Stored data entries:
·····

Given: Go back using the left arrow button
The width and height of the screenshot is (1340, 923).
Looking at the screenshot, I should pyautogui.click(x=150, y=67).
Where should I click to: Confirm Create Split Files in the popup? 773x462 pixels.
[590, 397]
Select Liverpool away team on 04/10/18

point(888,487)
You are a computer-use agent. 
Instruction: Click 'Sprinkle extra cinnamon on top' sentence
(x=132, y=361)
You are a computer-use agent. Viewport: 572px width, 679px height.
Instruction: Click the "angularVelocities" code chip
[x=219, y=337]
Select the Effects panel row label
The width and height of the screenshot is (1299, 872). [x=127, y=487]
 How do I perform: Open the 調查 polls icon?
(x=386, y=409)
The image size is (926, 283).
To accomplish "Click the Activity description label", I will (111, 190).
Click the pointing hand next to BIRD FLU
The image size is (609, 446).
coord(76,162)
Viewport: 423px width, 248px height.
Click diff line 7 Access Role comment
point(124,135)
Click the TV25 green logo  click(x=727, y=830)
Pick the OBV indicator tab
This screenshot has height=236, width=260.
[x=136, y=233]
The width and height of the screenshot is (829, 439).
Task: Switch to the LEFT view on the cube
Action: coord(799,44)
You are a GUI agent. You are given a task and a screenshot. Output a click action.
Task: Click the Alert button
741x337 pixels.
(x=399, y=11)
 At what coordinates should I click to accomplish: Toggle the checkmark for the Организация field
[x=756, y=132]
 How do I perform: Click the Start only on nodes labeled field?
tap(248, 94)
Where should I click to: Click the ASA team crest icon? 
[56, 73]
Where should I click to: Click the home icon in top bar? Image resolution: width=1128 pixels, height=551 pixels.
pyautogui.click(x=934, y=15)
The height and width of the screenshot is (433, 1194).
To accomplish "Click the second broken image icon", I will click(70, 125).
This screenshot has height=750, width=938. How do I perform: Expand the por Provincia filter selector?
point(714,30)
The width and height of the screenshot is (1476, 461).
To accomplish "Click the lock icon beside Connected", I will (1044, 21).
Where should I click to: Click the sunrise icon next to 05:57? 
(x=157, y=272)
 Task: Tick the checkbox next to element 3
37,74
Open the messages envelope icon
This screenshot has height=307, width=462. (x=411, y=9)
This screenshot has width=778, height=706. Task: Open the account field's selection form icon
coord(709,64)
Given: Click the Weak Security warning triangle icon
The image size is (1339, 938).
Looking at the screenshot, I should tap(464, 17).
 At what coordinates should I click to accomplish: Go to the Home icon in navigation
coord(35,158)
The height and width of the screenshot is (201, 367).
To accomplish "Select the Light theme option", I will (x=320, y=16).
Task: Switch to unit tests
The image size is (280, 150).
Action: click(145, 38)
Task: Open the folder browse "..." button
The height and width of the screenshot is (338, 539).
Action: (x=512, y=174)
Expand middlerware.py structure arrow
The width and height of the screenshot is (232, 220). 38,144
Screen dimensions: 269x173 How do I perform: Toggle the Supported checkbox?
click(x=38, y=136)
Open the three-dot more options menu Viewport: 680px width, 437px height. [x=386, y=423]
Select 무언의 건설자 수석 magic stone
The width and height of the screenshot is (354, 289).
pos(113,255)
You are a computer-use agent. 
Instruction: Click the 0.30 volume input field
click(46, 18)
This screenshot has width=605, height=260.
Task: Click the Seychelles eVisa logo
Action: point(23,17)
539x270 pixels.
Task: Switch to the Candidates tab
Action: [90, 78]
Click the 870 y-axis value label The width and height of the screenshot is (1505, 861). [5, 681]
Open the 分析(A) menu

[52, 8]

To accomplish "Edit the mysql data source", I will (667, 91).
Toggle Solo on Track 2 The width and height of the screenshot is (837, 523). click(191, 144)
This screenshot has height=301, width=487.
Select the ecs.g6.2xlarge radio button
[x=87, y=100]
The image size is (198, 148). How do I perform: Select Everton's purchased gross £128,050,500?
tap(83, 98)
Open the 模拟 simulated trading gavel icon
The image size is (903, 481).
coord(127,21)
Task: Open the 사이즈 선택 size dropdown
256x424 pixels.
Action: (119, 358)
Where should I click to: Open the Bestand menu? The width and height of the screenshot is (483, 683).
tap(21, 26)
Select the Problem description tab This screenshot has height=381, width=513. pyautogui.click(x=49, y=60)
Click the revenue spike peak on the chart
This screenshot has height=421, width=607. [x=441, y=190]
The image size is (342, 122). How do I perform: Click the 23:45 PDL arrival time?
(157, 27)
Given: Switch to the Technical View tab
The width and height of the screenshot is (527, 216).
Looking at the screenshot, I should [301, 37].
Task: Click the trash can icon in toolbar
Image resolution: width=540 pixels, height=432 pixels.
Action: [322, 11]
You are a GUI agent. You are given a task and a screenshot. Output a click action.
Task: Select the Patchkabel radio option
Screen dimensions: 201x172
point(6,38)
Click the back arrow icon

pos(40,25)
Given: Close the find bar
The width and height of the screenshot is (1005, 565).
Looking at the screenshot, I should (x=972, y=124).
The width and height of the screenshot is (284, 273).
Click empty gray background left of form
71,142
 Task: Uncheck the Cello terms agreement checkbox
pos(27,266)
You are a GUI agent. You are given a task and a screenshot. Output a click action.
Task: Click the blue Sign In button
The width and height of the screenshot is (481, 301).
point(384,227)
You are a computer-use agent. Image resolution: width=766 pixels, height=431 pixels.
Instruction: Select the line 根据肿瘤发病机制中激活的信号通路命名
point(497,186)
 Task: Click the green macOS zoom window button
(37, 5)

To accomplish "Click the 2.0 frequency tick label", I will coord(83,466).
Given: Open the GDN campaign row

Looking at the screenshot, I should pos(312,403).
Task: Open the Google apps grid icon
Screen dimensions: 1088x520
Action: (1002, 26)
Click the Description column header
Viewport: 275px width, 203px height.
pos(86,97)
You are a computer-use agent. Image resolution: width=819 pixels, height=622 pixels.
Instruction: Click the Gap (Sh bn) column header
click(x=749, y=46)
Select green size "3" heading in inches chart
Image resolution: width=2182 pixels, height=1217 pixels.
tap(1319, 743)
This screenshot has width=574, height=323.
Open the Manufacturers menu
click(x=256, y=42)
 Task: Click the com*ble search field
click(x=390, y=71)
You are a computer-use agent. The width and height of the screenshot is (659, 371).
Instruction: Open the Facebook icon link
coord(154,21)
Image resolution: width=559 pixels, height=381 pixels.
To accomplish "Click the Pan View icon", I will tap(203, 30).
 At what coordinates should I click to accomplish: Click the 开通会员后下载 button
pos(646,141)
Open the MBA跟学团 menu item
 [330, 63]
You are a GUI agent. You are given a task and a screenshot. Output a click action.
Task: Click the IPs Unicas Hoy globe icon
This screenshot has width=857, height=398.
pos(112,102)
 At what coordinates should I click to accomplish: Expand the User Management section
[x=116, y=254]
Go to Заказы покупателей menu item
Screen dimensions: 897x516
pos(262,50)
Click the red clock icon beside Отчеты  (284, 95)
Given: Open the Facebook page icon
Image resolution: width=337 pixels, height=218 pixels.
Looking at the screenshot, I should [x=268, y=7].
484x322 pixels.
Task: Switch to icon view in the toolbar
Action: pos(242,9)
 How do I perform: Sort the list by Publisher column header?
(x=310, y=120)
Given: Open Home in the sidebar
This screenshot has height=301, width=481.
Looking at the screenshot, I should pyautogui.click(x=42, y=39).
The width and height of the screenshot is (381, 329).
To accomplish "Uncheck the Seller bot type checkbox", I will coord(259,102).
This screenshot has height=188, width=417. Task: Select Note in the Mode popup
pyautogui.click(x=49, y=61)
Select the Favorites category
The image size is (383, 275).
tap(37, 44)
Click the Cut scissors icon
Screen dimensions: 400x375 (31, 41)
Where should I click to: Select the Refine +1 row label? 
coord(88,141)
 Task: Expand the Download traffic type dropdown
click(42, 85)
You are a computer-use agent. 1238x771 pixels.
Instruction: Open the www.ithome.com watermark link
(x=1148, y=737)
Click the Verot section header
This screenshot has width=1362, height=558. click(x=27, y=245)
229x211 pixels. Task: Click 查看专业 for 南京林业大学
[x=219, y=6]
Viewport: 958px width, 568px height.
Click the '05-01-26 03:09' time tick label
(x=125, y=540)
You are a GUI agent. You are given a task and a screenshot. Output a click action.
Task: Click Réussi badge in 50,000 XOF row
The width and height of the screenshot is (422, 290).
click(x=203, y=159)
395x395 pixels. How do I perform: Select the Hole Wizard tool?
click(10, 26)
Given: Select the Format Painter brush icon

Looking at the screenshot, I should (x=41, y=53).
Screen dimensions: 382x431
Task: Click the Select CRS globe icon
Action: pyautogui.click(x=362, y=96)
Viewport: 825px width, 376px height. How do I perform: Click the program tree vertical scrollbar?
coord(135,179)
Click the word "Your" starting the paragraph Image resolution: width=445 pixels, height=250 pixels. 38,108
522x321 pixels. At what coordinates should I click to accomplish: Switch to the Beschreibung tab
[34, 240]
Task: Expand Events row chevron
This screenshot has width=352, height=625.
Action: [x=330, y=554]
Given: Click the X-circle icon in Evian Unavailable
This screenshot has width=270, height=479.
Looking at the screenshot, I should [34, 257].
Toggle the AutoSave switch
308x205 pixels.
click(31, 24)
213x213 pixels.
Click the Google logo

·····

* _EXERCISE BRIEF_:
Could you print exactly the lines from the one containing "308x205 pixels." through the last line of the records above?

* _EXPECTED ANSWER_:
308x205 pixels.
click(31, 24)
213x213 pixels.
Click the Google logo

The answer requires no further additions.